Task:
From the entries that follow, pick out all lines holding "link".
##### The records
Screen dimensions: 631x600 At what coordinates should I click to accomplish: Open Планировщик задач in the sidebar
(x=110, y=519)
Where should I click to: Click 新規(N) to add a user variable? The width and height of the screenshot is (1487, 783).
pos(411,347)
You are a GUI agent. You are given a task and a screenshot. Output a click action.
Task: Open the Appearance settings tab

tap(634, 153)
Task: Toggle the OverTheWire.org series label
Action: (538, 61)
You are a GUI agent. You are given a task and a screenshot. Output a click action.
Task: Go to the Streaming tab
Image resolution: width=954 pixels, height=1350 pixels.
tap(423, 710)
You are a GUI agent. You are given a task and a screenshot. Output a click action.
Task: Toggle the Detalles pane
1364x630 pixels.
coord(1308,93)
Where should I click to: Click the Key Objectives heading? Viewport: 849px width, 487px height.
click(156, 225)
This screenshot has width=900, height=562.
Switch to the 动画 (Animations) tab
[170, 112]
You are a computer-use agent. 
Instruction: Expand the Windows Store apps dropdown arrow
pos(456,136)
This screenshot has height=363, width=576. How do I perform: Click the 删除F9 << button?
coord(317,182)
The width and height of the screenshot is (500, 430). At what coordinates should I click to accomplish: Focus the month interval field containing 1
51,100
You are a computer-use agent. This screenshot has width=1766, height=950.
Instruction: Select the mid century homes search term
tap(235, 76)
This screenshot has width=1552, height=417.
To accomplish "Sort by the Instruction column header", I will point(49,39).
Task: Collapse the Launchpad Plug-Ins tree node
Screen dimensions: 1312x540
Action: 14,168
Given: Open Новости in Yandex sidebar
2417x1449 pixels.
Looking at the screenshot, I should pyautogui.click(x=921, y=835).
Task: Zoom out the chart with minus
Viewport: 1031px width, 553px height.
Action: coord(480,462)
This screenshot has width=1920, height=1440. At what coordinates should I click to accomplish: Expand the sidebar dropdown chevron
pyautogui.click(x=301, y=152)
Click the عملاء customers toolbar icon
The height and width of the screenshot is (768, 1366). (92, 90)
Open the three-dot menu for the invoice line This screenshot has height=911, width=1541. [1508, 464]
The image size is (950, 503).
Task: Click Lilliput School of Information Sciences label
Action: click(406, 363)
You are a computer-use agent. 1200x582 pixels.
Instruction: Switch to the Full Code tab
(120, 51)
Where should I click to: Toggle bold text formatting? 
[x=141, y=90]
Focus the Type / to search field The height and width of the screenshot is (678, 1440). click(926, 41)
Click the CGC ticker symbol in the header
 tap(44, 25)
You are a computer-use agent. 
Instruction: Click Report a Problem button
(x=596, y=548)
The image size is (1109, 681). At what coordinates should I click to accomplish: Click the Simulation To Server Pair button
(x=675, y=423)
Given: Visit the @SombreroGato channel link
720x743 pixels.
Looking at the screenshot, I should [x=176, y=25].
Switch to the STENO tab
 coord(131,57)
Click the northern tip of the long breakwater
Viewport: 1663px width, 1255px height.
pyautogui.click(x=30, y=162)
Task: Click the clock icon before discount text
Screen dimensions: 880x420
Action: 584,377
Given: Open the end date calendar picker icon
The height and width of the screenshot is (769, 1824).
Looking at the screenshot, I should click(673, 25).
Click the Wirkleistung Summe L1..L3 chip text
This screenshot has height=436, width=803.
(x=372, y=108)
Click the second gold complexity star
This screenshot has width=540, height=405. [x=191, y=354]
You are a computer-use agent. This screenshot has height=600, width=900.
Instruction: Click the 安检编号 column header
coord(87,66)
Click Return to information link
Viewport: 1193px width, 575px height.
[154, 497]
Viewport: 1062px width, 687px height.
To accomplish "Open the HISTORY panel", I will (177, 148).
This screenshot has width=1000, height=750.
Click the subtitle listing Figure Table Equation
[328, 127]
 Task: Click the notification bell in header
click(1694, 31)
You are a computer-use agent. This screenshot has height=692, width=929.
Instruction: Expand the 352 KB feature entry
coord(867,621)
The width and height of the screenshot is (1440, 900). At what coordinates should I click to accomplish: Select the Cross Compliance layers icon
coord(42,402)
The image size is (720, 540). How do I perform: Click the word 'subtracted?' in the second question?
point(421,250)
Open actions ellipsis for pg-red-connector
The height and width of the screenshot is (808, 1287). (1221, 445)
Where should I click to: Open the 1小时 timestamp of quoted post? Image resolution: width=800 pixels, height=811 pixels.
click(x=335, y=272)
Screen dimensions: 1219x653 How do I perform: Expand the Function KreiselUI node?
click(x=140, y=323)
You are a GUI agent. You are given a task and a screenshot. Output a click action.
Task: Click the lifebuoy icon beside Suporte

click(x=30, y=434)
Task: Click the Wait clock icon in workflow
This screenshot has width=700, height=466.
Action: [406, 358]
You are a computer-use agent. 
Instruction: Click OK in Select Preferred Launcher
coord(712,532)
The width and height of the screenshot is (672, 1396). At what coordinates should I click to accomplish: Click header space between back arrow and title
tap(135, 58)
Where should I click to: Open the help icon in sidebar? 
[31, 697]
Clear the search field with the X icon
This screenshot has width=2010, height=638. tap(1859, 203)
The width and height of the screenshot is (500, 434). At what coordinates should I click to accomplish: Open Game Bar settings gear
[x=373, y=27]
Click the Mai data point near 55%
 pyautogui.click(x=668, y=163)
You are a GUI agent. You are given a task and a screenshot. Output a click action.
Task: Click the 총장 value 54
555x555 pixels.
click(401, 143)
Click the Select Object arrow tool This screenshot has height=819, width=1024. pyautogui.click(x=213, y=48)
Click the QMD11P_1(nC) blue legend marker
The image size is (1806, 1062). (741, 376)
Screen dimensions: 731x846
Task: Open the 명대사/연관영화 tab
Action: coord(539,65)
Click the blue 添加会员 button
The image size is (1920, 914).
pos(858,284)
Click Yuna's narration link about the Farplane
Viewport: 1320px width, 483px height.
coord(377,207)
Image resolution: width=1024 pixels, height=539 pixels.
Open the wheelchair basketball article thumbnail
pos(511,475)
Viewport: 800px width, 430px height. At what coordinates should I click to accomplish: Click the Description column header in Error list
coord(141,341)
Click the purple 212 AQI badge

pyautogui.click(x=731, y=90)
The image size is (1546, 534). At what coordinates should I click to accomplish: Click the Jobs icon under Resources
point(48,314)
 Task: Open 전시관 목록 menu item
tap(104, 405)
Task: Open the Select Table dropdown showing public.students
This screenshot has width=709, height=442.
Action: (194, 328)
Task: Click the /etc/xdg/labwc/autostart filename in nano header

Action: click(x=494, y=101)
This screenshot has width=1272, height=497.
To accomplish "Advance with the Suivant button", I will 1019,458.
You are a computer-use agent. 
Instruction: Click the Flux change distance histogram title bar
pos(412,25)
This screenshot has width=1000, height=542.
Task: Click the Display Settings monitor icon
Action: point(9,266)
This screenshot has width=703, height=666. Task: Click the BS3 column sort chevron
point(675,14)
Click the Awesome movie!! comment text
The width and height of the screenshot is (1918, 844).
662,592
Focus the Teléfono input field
##########
Exercise answer:
Given: Visit the @SombreroGato channel link
Click Return to information link
Click Yuna's narration link about the Farplane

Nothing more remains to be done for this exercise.